**YOUR TASK**
Report every line of the listing below in which the string "button" occurs.

───── AVAILABLE RECORDS ─────

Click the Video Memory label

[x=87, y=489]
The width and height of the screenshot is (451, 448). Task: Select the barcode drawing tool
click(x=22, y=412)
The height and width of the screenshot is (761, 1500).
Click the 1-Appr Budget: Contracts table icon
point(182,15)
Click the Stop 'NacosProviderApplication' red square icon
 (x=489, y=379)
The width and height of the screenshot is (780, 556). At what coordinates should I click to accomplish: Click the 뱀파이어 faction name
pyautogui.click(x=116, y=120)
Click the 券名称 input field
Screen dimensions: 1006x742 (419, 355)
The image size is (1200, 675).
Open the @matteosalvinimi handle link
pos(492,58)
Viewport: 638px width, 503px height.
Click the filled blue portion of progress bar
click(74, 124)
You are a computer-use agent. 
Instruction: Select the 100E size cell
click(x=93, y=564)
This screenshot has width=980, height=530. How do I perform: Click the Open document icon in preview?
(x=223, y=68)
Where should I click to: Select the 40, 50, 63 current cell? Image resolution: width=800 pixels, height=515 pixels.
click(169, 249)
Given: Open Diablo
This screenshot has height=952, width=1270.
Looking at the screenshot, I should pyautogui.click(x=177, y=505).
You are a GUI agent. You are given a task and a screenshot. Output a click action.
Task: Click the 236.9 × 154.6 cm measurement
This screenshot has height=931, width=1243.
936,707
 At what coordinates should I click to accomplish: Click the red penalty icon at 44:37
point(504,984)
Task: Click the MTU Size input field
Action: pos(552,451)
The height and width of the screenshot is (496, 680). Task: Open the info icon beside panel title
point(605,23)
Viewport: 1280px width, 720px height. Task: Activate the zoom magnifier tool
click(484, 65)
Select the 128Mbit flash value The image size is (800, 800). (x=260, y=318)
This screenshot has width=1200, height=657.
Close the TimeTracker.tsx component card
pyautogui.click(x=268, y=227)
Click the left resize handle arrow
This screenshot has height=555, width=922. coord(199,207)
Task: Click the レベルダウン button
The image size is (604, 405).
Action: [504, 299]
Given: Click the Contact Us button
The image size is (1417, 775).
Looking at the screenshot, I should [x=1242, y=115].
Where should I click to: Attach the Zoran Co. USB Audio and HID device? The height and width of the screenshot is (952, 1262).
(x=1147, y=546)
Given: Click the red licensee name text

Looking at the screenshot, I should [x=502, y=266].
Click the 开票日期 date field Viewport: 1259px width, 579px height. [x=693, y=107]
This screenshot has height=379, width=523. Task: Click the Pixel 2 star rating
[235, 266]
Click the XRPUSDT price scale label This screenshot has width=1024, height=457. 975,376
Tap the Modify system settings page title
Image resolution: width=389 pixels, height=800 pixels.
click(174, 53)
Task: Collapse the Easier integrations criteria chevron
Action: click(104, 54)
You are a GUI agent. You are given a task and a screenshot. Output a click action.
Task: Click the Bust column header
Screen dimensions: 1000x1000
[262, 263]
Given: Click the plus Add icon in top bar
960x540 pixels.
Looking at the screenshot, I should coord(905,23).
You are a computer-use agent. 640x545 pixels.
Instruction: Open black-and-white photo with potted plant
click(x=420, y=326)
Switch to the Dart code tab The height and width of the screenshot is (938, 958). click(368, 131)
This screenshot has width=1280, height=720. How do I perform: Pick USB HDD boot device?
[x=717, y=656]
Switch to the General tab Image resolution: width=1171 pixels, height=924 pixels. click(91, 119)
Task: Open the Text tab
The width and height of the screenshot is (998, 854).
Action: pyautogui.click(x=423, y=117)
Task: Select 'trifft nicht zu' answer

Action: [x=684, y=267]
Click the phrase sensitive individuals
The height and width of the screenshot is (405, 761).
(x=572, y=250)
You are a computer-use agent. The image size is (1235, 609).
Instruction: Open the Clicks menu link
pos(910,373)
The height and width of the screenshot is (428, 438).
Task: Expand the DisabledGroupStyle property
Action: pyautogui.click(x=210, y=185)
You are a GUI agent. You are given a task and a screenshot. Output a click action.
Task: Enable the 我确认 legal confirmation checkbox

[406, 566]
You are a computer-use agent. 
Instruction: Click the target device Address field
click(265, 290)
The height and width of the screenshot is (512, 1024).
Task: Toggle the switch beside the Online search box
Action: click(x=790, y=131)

─────

**WRITTEN SOLUTION**
Task: Click the レベルダウン button
Given: Click the Contact Us button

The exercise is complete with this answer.